▶ Work to be completed: Among the entries below, find each line with "computer" and show it.

(Records excerpted from a collection)
* * * * *

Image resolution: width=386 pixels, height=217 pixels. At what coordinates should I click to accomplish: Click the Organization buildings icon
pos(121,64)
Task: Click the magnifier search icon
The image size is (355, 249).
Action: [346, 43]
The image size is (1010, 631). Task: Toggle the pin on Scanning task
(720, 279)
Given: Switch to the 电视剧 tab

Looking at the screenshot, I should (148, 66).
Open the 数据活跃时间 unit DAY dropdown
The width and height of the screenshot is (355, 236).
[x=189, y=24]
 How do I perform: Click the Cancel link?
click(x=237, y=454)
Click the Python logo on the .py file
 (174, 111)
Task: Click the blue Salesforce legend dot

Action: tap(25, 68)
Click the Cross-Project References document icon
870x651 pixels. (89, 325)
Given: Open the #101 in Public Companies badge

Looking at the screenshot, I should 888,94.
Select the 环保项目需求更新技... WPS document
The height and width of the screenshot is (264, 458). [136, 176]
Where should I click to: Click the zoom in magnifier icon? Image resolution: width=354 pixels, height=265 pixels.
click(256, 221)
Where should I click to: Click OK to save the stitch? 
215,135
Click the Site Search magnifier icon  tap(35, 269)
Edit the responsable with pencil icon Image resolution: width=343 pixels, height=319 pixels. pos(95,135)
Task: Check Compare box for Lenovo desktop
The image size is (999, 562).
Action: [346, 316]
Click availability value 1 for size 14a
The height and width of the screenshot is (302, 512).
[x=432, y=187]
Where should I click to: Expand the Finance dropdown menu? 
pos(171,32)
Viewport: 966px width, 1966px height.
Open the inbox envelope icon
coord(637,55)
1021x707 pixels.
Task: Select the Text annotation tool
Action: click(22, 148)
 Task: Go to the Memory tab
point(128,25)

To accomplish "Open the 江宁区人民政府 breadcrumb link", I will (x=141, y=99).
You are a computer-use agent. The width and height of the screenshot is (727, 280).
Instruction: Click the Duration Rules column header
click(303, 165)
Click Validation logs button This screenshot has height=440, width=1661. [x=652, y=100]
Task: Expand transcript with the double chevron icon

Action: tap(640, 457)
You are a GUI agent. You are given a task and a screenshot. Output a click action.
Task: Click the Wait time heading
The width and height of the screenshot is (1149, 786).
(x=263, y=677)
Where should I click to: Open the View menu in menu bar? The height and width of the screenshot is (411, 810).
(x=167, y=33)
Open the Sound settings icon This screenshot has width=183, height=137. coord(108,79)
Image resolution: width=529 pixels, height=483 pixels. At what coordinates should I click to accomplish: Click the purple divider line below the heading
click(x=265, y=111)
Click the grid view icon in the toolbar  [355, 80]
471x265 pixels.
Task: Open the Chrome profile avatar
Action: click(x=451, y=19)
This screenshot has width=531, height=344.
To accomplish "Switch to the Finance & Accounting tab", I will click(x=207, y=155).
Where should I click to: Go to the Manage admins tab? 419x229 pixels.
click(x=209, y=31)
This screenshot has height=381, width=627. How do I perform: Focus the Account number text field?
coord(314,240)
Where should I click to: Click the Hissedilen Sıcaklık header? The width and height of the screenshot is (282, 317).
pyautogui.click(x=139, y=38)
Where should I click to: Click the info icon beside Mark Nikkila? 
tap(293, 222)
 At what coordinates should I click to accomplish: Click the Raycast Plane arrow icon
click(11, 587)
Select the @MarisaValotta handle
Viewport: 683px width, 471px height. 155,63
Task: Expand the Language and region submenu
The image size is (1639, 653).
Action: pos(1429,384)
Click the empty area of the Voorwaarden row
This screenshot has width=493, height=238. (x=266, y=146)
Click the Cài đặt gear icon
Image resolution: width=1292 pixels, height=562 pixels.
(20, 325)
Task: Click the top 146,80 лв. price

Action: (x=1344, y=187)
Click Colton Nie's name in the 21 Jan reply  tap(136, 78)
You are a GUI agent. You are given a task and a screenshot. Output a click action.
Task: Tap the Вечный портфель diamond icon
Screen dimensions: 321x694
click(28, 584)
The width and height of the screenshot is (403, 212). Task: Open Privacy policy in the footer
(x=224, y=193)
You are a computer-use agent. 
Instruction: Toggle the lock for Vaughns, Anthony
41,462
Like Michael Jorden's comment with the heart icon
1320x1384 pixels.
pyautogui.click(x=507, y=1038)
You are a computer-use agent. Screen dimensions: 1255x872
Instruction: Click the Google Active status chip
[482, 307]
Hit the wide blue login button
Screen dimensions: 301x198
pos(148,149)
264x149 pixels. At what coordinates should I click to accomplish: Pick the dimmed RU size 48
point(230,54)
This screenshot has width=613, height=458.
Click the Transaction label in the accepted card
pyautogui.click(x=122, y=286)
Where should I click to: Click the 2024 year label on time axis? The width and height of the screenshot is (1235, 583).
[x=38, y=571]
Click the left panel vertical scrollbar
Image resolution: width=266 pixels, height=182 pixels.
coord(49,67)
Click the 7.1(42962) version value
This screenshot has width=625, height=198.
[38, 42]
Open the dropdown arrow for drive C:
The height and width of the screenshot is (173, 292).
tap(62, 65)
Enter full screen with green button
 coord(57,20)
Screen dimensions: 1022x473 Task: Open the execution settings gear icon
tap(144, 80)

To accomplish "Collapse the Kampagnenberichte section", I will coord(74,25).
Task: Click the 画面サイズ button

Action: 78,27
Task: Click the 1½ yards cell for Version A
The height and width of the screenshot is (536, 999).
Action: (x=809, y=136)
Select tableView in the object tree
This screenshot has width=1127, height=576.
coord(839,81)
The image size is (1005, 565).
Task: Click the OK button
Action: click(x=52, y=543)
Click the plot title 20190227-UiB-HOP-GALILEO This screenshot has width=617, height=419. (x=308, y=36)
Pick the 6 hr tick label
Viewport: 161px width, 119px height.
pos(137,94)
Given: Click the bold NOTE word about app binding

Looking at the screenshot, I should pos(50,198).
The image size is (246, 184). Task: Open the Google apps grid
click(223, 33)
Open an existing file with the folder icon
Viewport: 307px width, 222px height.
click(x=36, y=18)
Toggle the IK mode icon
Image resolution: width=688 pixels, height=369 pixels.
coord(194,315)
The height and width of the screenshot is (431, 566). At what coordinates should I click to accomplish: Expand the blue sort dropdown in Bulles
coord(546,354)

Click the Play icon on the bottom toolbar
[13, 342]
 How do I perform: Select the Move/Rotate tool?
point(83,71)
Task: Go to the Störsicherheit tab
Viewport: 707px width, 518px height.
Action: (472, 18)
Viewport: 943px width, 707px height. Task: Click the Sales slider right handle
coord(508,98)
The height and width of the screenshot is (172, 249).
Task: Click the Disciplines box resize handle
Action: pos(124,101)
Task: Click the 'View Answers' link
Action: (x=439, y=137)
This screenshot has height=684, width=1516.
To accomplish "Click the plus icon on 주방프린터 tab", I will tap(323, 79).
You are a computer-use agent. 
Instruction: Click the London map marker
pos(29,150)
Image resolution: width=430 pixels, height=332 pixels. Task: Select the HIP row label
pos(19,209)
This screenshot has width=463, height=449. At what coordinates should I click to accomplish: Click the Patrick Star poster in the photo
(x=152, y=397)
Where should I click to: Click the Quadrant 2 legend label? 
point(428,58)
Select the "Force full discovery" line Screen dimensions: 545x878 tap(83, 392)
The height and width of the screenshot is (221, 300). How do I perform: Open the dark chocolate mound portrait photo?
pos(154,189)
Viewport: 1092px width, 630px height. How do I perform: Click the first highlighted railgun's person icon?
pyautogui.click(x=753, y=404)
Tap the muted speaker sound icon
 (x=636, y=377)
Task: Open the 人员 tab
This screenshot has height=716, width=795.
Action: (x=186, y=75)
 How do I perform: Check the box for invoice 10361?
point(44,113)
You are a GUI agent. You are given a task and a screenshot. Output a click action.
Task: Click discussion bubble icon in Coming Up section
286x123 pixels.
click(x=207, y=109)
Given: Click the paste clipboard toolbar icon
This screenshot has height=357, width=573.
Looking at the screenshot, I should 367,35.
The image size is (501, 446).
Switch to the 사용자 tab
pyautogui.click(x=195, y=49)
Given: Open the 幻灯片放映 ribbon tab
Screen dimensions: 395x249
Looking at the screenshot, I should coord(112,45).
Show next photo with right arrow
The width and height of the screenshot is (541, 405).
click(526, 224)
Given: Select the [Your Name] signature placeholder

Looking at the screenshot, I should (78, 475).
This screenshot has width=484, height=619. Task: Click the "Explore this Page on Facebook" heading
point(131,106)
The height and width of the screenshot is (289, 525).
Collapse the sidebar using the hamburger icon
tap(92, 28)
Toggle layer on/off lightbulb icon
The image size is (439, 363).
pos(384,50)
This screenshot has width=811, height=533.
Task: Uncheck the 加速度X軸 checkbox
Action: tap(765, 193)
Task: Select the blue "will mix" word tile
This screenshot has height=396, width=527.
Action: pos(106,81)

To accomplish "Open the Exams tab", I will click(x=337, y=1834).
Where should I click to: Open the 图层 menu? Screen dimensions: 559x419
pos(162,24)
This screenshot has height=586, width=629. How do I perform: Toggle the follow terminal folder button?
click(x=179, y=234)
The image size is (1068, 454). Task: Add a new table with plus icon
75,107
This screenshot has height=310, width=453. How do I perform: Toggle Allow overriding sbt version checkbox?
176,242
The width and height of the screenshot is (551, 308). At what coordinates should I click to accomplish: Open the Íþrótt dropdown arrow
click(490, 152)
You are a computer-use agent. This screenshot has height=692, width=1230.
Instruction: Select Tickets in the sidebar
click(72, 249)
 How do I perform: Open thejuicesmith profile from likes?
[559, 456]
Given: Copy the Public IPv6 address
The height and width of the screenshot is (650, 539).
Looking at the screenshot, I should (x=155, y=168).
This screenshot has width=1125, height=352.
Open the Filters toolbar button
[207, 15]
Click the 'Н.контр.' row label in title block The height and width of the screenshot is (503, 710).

* * * * *

▶ Solution:
You are a computer-use agent. The width and height of the screenshot is (727, 280).
You are a computer-use agent. 
You are a computer-use agent. Screen dimensions: 1255x872
You are a computer-use agent. 
You are a computer-use agent. This screenshot has height=692, width=1230.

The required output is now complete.